** READING TEXT follows **
One big thing about the Personal Statement – it should be tailored to each grant you submit. Within the statement, be sure to mention the name of the grant and the funding mechanism, and mention who you are collaborating with. But that’s not all – Robertson et al explain:
The purpose of the biographical sketches is to support feasibility of the project in your hands and those of the assembled research team. The Personal Statement is one of the most important contributors to reviewers’ appreciation of that. Here, you have the opportunity to tell reviewers why each member of the research team has been included. In other words, how each member’s attributes complement those of the PD/PI and other members of the research team, thereby increasing the likelihood that the project will succeed. (p. 122)
They go on to point out 3 goals for every Personal Statement: describe the person’s role in the project, note why he/she is qualified (education and training credentials), and demonstrate why he/she is prepared for the role (relevant experience).
Within the personal statement you may list up to 4 “research products.” Typically these would be peer-reviewed publications, but other kinds of research products can be listed if they help demonstrate why you are poised to succeed in this role (especially if you are a more junior investigator). These could include: abstracts, posters, presentations, or non-peer reviewed articles.
Each Contribution to Science will ideally describe how you (with colleagues, of course) have driven progress in your field of study, especially in areas relevant to the grant. NIH’s instructions to applicants say:
For each contribution, indicate the following: (i) the historical background that frames the scientific problem; (ii) the central finding(s); (iii) the influence of the finding(s) on the progress of science or the application of those finding(s) to health or technology; and (iv) your specific role in the described work.
** End of READING TEXT **
**ACTIONS TO TAKE**.
**A)** According to the grant-writing text, how many research products may you list in the personal statement?
**B)** Say whether each statement agrees with the grant-writing text, and back each answer with its exact words. (i) The same Personal Statement should be used for every grant. (ii) Abstracts and posters can count as research products. (iii) Each contribution to science should give your specific role in the work.
**C)** Pick up the grant-writing text right after its last sentence and keep writing.
The listing after this point has nothing to do with the work here.
** RAW DATA follows **
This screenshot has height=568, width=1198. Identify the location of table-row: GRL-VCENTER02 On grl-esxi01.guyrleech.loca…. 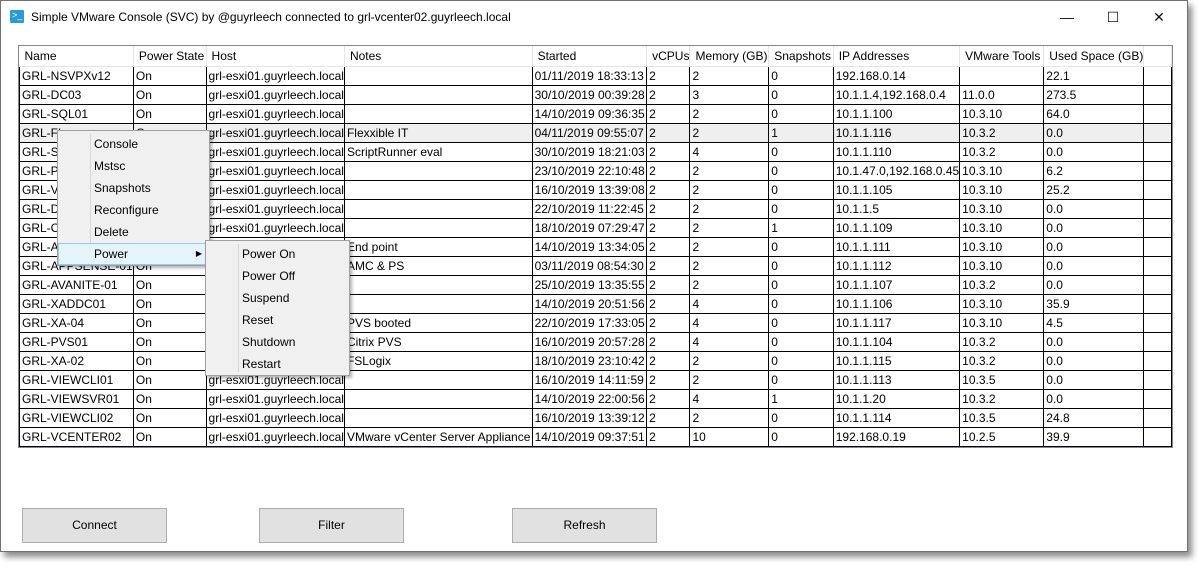
(596, 437).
** End of RAW DATA **
**ANSWERS GIVEN**.
**A)** Up to 4.

**B)**
(i) No: "it should be tailored to each grant you submit."
(ii) Yes: "These could include: abstracts, posters, presentations, or non-peer reviewed articles."
(iii) Yes: "(iv) your specific role in the described work."

**C)**
Based on these instructions, Robertson et al insist that applicants should frame Contributions as more than just a “finding,” but rather as “a contribution that has driven their field vertically.” They advise giving each Contribution to Science an “interest-evoking title.” You may cite up to 4 publications and other research products that vouch for your role in each Contribution. An effective, easy way to emphasize the impact of a publication is to note the number of times it has been cited by others. Research products might include things like patents, audio or video products, educational curricula, databases, or software/netware.
Much more advice is available from these sources, and elsewhere, but these tools and tips can get you started on a more strategic approach to creating your Bio Sketch. Remember, make your reviewers confident that you have the ability to make this exciting research proposal a reality.
- Robertson, JD, Russell SW, and Morrison, DC. (2019). The Grant Application Writer’s Workbook – NIH Version, January 2019 Edition. Grant Central, LLC.